▶ Task objective:
Reproduce word for word the stretch of the lens forum thread below from "## Patrick (Nov" through "bucks or so.".

▶ Excerpt provided:
# 45mm or 50mm



## notelliot (Nov 13, 2005)

for a nikon f75 i have which has a 28-100mm f3.5 on it. i'm looking for the smallest possible 'regular' lens i can find. there isn't a whole lot of difference between a 45 and 50mm, and i'm wondering which would be more practicle in terms of:

compact-ness [sometimes people don't need to know they're having their picture taken]
practibilty [how much closer to the subject will i be?]
price [i imagine a 50mm would dominate here..]

any comment is cool. thanks


----------



## DocFrankenstein (Nov 13, 2005)

45 is smaller for sure, but 50 would be cheaper.

I think it's splitting hairs.


----------



## notelliot (Nov 13, 2005)

what's an avg. nikkor 45mm priced at?


----------



## DocFrankenstein (Nov 13, 2005)

300 bucks for 45mm... others i don't know


----------



## Patrick (Nov 13, 2005)

DocFrankenstein said:
			
		

> 300 bucks for 45mm... others i don't know


 
Can't go wrong with the 50mm 1.8.  Also it's cheap enough. Like 100 bucks or so.


----------



## jstuedle (Nov 13, 2005)

The 45mm is a little different. It is copied from the old 45mm GN. Both have the same 3 element teslar design, metal construction and both are f/2.8. The newer P lens has better, more modern coating. It is a manual focus lens, but had the "D" chip that enables all metering modes on AF bodies. It is very short and compact like the older GN version. It was brought out for sale with the FM3a and is a relatively short or limited production lens. The 50mms are AF and of composite construction, making them a little more fragile and very light in weight.


----------



## DocFrankenstein (Nov 13, 2005)

Is there anything special about the 45mm optically?


----------



## tito_gh (Nov 13, 2005)

i just ordered a 50mm 1.8 for my f4 i will tell you my opinion on it when it arrives 

maybe you might want to do something like 18-55 around there


----------



## e_ (Nov 13, 2005)

▶ Data:

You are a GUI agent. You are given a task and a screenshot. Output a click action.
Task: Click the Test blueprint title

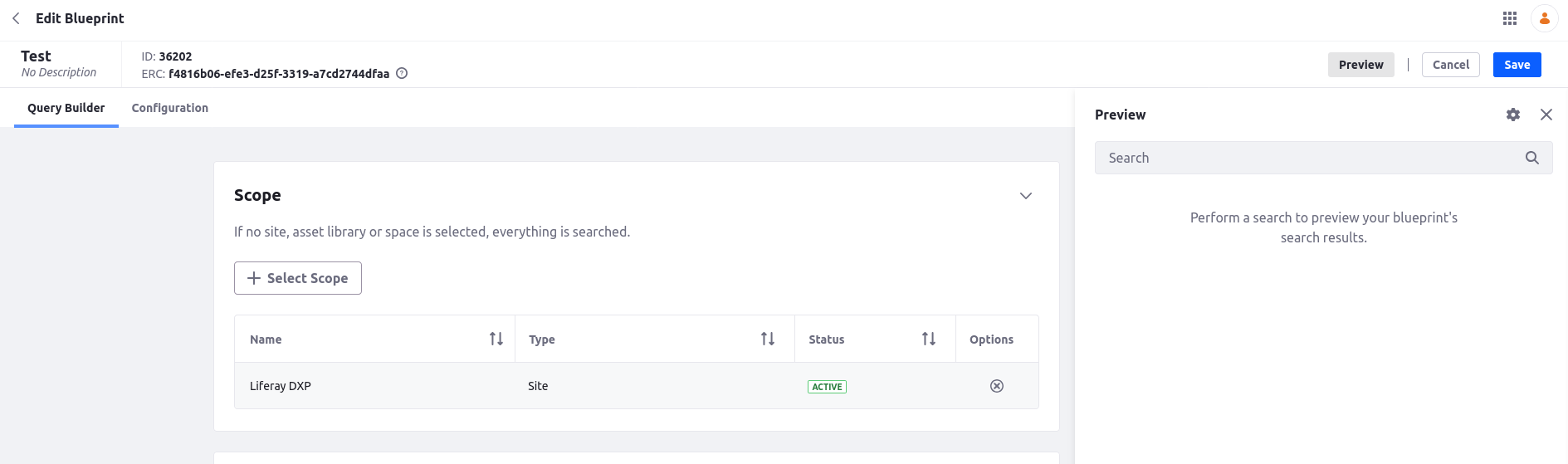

▶ Reply:
## Patrick (Nov 13, 2005)

DocFrankenstein said:
			
		

> 300 bucks for 45mm... others i don't know


 
Can't go wrong with the 50mm 1.8.  Also it's cheap enough. Like 100 bucks or so.